En Uruguay, ese debate también está sobre la mesa, aunque con otros ritmos. Los diagnósticos técnicos han sido consistentes: los indicadores socioeconómicos, educativos y de salud muestran que las desigualdades se instalan temprano y que las condiciones del nacimiento inciden en trayectorias vitales muy diversas. Sabemos dónde están los mayores niveles de pobreza infantil. Uno de los desafíos radica en cómo traducir esa evidencia en decisiones que articulen cuidado inmediato con impacto sostenido en el tiempo.
¿Qué pasa en el medio? Ahí se encuentran tensiones inevitables: entre atender necesidades urgentes de hoy como el acceso a salud, nutrición, cuidado desde la primera infancia, y diseñar mecanismos que, aunque no resuelvan lo inmediato, pueden transformar oportunidades con el paso de los años. Entre recursos finitos y demandas crecientes. Entre plazos políticos cortos y tiempos del desarrollo humano.
Nombrar ese espacio no es un juicio: es reconocer una realidad de la política pública. Y es también entender que poner temas en agenda desde perspectivas nuevas puede ayudar a ensanchar la conversación local. No se trata de copiar modelos, sino de articular preguntas que no siempre ocupan el centro de la discusión: ¿qué significa “invertir en infancias” cuando no solo hablamos de gasto, sino de impacto? ¿Cómo cuidamos el hoy sin clausurar la posibilidad de un mañana más efectivo?

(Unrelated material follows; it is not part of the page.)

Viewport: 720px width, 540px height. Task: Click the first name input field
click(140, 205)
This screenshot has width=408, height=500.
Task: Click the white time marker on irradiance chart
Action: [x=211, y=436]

Mirar el nacimiento como punto de partida, en cualquier país, implica conectarlo con trayectorias que se despliegan años después. Hablar de infancias desde esa perspectiva no desvincula urgencia y largo plazo; los articula en un mismo horizonte de cuidado colectivo.
Al abrir ese debate, incluso medidas planteadas en contextos extranjeros pueden servir para repensar cómo pensamos nuestras respuestas. Y ese, quizá, es el valor más potente de traer la noticia aquí: no se trata solo de comparar, sino de ampliar nuestras preguntas sobre políticas que comienzan al nacer y duran toda la vida.